[Problem description]:
An exact copy is required of every line from the one with "Viewport: 1415px width, 840px" through the end of the data below, and the pictures must stay out of it.
*** Opening of Supplied material ***
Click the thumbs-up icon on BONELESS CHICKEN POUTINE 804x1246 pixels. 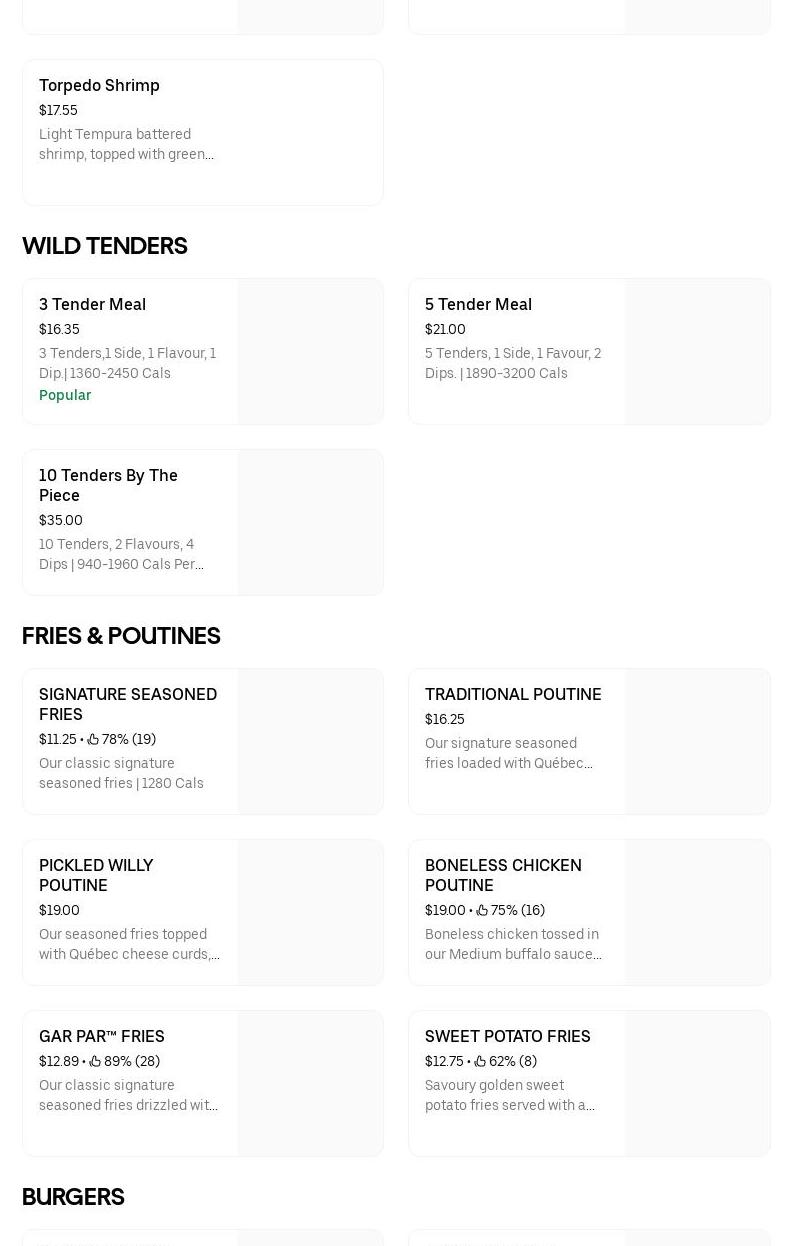(482, 910)

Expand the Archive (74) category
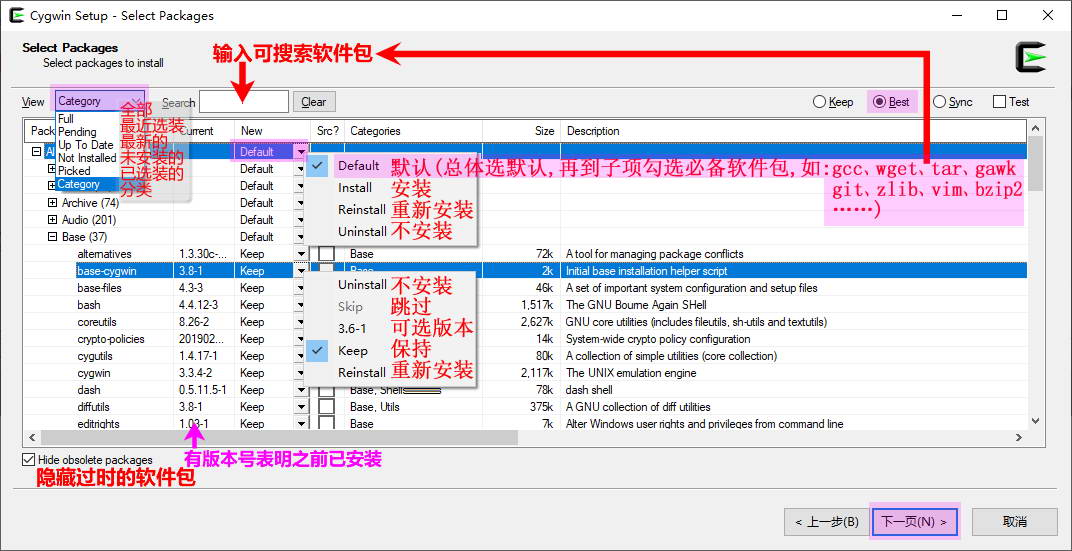point(53,203)
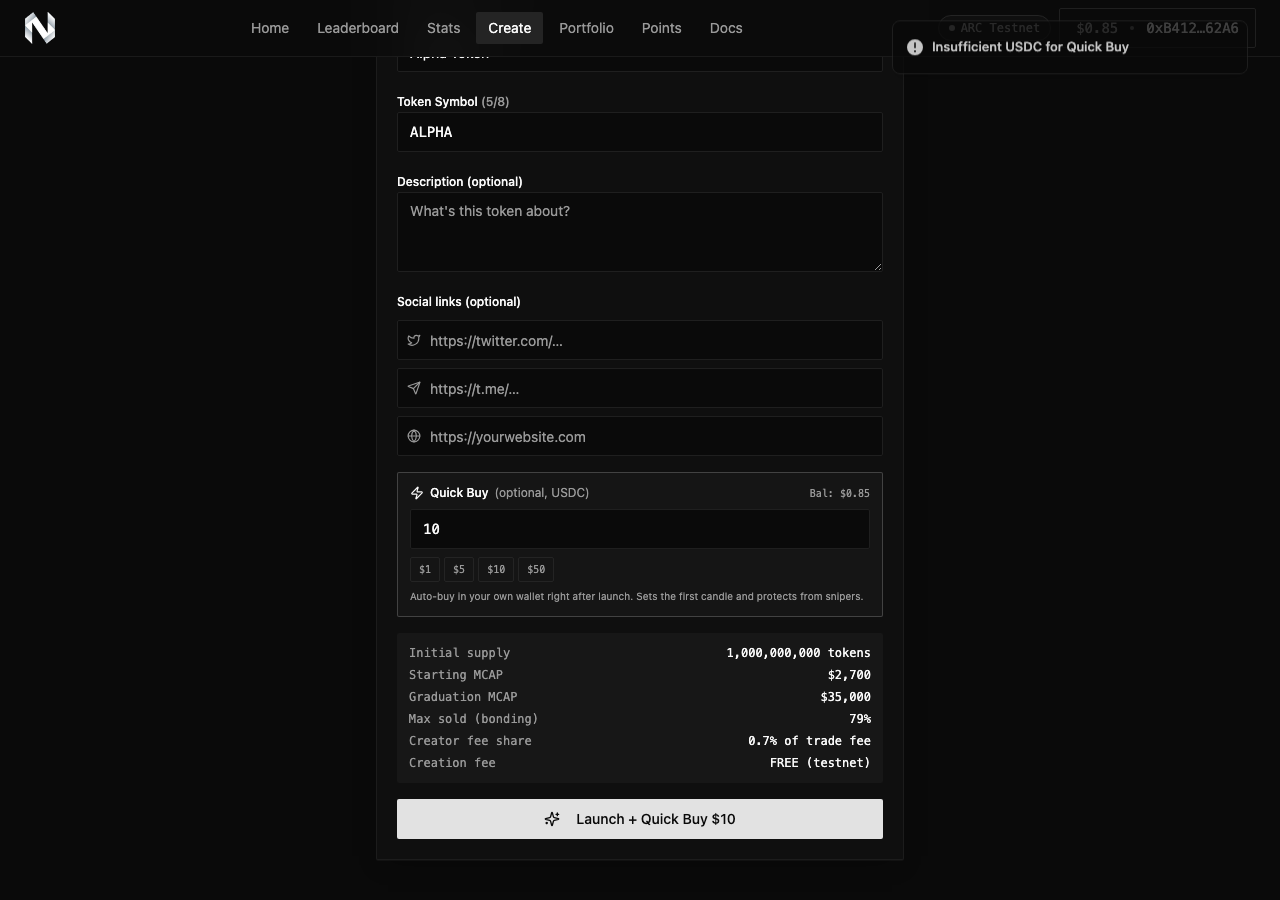Viewport: 1280px width, 900px height.
Task: Focus the Token Symbol field containing ALPHA
Action: click(640, 132)
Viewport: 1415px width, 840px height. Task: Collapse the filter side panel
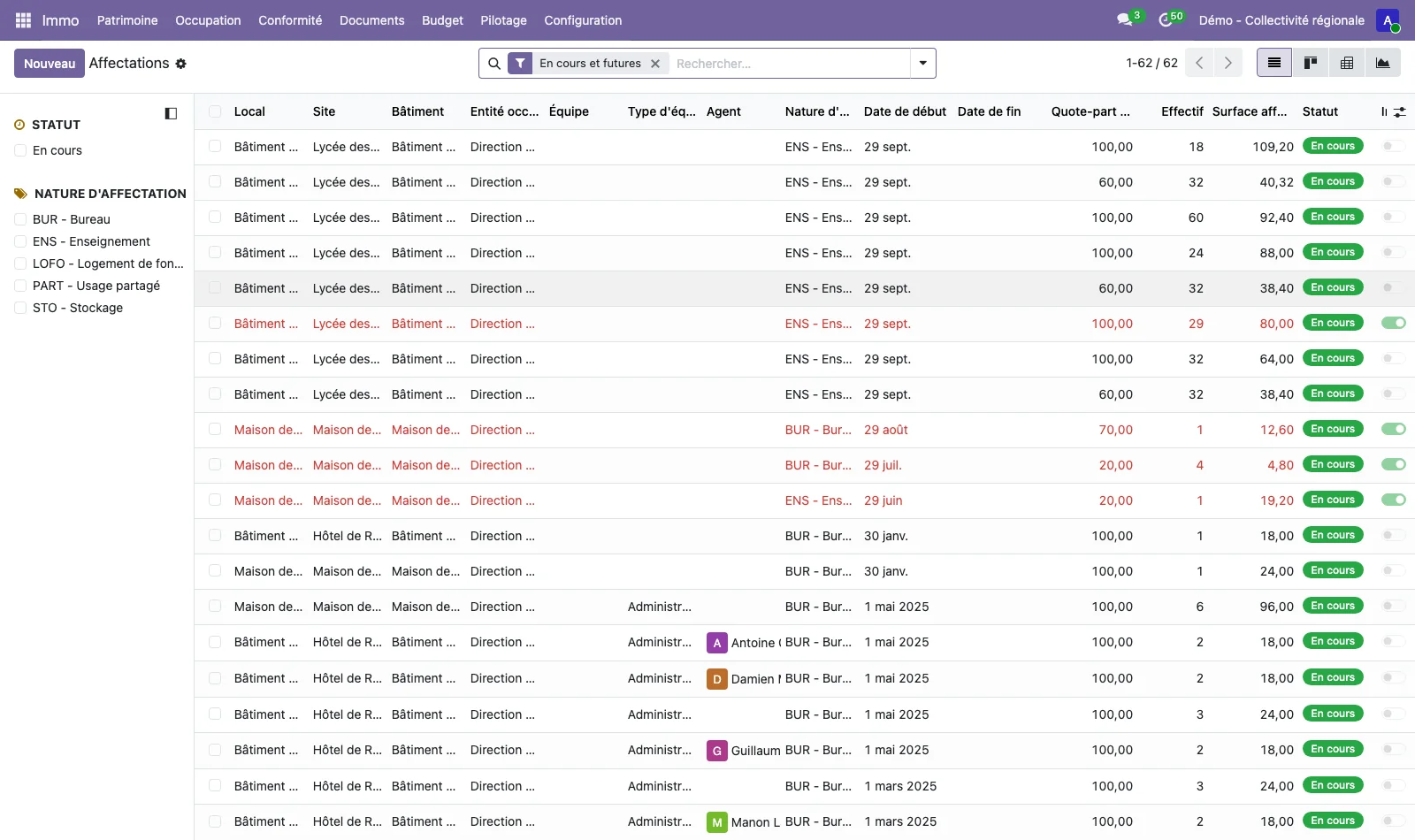171,113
*** Close of Supplied material ***
[Output for this task]:
Viewport: 1415px width, 840px height. Task: Collapse the filter side panel
171,113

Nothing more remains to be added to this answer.